Hoy en día, los sistemas de protección social deben ser vistos con la óptica del desarrollo y una mayor y significativa participación estatal con un financiamiento del sector suficiente y eficiente. La estrategia macroeconómica debe ser articulada con el desarrollo social y estructurada sobre la base del crecimiento económico, la generación de empleo, la utilización del bono demográfico y de género, la puesta en agenda de la revalorización del salario mínimo, el aumento del gasto del Estado en políticas sociales no asistencialistas y el fomento de la seguridad social universal integral.

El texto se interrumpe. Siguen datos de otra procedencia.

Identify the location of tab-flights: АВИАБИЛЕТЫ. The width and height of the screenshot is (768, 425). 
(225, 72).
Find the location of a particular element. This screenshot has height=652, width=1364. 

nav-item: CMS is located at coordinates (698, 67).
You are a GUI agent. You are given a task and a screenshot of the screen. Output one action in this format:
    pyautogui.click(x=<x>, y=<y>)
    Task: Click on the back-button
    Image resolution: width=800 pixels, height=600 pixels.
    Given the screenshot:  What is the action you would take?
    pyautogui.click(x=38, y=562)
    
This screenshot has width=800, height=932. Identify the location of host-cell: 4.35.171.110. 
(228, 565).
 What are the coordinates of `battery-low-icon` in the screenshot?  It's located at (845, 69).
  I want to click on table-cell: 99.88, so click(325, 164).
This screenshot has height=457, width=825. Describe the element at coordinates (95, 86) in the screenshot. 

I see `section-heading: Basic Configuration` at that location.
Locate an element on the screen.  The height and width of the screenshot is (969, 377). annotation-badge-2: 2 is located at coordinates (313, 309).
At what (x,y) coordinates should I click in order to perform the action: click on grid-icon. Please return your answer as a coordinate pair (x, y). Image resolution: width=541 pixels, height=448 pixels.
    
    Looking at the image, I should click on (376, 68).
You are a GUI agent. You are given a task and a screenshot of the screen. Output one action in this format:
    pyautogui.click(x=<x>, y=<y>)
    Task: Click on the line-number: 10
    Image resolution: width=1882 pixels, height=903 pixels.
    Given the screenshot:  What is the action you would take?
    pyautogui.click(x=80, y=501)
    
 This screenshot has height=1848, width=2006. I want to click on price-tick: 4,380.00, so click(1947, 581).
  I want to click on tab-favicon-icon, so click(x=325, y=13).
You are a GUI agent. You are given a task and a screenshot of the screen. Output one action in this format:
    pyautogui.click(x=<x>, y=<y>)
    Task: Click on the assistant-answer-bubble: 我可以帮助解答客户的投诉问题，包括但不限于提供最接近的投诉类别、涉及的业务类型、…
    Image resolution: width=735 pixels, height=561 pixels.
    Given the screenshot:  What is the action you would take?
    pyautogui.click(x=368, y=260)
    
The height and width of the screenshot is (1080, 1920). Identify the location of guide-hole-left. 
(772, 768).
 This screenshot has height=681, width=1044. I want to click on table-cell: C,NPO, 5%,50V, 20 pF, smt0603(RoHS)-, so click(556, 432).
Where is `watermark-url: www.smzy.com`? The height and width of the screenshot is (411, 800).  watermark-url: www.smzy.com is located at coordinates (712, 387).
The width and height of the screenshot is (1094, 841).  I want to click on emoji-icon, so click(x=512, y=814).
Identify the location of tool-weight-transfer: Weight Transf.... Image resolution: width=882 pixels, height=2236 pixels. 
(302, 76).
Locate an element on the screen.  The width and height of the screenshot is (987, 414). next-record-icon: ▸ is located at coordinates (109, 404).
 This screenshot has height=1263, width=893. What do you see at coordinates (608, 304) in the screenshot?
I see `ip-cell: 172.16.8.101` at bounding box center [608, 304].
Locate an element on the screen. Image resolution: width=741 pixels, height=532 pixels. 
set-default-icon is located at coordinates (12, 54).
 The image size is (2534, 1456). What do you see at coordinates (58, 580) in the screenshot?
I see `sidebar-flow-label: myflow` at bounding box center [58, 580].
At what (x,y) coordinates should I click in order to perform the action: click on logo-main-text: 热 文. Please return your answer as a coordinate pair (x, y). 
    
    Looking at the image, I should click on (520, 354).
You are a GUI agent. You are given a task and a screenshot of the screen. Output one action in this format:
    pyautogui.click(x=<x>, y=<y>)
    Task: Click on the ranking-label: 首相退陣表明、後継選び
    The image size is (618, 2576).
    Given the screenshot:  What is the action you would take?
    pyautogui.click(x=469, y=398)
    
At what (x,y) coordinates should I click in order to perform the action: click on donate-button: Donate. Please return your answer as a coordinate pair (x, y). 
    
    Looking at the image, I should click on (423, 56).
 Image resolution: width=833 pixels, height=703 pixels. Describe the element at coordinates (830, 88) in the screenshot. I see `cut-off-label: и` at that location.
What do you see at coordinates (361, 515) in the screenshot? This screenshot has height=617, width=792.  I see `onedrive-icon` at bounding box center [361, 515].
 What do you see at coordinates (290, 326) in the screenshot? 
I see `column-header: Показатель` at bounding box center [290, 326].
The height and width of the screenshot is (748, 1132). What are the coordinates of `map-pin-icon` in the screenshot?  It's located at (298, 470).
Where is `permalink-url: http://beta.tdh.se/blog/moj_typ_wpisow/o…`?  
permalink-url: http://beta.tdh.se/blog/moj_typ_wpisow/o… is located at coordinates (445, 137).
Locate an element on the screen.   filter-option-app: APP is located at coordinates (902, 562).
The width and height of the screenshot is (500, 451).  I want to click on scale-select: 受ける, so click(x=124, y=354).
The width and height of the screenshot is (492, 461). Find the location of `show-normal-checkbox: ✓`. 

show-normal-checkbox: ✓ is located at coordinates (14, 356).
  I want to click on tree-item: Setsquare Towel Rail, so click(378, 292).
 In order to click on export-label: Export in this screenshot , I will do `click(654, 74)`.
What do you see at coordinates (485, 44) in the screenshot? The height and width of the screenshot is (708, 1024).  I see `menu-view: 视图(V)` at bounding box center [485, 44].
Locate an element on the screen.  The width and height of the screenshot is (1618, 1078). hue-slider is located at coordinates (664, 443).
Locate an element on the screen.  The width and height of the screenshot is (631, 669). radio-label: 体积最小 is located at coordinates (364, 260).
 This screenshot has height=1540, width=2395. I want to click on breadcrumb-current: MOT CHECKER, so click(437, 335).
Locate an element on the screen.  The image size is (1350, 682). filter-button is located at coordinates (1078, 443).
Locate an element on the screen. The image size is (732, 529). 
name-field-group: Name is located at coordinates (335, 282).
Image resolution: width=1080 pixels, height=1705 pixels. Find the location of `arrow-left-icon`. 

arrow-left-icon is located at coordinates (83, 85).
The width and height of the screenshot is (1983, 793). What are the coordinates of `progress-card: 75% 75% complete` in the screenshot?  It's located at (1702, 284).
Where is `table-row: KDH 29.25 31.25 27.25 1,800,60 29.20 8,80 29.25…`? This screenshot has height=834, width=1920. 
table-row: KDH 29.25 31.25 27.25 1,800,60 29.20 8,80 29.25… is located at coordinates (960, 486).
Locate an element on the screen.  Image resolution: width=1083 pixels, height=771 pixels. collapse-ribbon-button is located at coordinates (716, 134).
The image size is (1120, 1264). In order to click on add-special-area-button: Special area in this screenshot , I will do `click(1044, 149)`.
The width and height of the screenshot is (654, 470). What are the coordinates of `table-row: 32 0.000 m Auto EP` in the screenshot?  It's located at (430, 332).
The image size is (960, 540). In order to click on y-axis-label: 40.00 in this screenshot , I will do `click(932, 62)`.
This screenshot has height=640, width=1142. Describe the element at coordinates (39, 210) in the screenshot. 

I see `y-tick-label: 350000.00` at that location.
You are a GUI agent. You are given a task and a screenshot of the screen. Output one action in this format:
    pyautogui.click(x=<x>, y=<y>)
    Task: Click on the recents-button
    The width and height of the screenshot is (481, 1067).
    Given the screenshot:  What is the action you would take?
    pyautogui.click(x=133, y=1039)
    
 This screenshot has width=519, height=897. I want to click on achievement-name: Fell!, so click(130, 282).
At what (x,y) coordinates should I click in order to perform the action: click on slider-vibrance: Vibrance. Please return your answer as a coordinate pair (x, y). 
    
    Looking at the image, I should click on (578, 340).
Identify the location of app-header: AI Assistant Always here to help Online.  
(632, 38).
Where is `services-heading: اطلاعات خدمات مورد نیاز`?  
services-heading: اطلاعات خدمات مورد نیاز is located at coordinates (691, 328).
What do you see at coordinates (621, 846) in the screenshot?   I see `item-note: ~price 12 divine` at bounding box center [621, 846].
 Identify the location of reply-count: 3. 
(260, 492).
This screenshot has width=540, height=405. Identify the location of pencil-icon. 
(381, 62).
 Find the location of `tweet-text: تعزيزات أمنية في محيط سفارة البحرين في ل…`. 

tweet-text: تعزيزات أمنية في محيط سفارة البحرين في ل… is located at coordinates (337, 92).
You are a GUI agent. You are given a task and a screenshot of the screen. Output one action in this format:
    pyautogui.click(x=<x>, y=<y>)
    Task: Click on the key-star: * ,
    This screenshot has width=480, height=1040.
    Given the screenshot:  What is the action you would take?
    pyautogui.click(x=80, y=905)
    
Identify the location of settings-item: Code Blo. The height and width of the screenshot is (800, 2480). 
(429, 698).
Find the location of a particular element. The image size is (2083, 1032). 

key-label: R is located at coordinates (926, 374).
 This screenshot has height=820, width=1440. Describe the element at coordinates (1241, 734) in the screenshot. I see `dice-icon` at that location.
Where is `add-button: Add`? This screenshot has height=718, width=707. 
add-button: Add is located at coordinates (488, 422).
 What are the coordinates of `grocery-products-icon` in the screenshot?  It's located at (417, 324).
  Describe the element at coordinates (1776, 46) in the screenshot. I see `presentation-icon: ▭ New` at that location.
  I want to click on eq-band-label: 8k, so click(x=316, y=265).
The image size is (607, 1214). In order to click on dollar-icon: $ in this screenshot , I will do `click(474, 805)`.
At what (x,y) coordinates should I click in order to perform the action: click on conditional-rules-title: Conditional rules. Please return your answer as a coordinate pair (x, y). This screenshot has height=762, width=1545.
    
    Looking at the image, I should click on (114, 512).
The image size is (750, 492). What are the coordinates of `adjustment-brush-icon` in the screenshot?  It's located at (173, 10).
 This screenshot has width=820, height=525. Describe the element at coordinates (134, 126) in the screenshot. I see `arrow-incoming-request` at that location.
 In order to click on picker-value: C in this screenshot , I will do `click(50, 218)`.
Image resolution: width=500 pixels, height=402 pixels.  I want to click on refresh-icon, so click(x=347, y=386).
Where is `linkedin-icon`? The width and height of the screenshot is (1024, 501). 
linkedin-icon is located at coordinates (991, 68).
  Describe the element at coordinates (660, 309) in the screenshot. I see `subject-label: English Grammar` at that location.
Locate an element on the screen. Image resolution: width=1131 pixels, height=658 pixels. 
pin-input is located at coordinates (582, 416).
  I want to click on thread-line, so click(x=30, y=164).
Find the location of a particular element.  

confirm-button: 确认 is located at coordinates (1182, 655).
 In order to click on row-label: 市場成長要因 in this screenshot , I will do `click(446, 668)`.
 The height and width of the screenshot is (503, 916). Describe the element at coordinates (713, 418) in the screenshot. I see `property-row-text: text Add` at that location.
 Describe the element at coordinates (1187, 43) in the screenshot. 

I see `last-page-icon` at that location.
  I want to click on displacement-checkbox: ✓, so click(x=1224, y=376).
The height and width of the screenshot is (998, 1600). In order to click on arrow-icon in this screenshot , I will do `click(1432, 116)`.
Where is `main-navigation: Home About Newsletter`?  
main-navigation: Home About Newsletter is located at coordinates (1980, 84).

La situación deplorable de los establecimientos de salud, según el reporte de 2013 de la Contraloría General, que señala la existencia de hospitales como el de Cerro de Pasco, que no cuentan con agua potable permanentemente, desnuda nuestra triste realidad de país con laureado y sostenido crecimiento económico y, al mismo tiempo, los niveles más bajos de inversión en salud en América Latina. Estas condiciones permiten que se perpetúen las enormes brechas de infraestructura y el escaso desarrollo del potencial humano; así, se conmina a muchos profesionales a emigrar al extranjero, por la ausencia de reales incentivos económicos.

La actual propuesta de reforma del Ministerio de Salud profundiza la segmentación, favorece las políticas de privatización y tercerización, no prioriza la excelencia en la formación de recursos humanos en salud y difunde paquetes específicos de aseguramiento, tan injustos como inequitativos.

Hermanos miembros de la Orden médica, ¡es tiempo de actuar!